Good luck and have fun!

p <- ggplot(salary, aes(x = experience_level, y = salary_in_usd)) + 
  geom_boxplot() + 
  geom_jitter(color = 'black', size = 0.6, alpha = 0.4) +
  labs(title = 'Salary based on Experience Level', x = 'Experience Level', subtitle = 'Data Science Positions', y = 'Salary (in USD)') + 
  scale_y_continuous(labels = comma) + theme_minimal()

p

Upon creating this first version of the plot, there are way too many points. It’s a bit noisy so I will be using data strictly from 2024, and those who are full-time employees.

salary_2024 <- salary %>%
  filter(work_year == '2024') %>%
  filter(employment_type == 'FT') 
salary_2024
p_2024 <- ggplot(salary_2024, aes(x = experience_level, y = salary_in_usd, text = paste('Job Title:', job_title))) + 
  geom_boxplot() + 
  geom_jitter(size = 0.8, alpha = 0.4) + 
  labs(title = 'Salary based on Experience Level', x = 'Experience Level', subtitle = 'Data Science Positions in 2024', y = 'Salary (in USD)') + 
  scale_y_continuous(labels = comma) + theme_minimal()

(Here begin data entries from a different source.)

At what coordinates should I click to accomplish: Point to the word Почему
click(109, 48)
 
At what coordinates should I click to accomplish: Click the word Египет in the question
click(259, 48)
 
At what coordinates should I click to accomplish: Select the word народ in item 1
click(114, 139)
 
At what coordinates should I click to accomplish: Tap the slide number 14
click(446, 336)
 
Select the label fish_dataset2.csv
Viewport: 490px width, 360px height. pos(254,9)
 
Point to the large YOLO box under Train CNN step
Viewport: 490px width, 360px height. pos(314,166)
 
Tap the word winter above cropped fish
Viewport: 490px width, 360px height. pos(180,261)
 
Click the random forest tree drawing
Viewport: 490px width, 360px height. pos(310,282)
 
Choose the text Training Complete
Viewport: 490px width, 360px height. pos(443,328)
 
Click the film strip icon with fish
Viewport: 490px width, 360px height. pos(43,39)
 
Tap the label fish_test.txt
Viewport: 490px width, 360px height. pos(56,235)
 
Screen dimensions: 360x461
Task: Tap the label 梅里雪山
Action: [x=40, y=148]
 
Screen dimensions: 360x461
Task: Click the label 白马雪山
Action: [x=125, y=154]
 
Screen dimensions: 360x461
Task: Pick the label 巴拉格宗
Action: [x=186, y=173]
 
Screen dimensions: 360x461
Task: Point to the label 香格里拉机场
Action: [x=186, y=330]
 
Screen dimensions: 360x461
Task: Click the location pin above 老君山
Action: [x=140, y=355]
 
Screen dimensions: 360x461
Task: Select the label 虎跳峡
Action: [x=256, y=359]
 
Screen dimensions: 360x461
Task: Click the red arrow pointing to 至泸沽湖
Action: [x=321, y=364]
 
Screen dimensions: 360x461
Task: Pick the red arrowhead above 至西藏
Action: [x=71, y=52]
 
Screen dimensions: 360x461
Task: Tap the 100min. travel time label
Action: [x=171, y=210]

interactive_plot <- ggplotly(p_2024, tooltip = 'text')
interactive_plot
htmlwidgets::saveWidget(interactive_plot, 'fancy.html')

Click to view Interactive plot

Here is the final boxplot where we are looking strictly at the data from 2024 and employees that work full time. We see that entry level workers make the least amount. What I find interesting is that there are the most observations of Senior level employees. Experienced workers make the most on average, and Middle level employees make almost the same as Entry Level positions.

Task 3:

Install the {flexdashboard} package and create a new R Markdown file in your project by going to File > New File… > R Markdown… > From Template > Flexdashboard.

Using the documentation for {flexdashboard} online, create a basic dashboard that shows a plot (static or interactive) in at least three chart areas. Play with the layout if you’re feeling brave.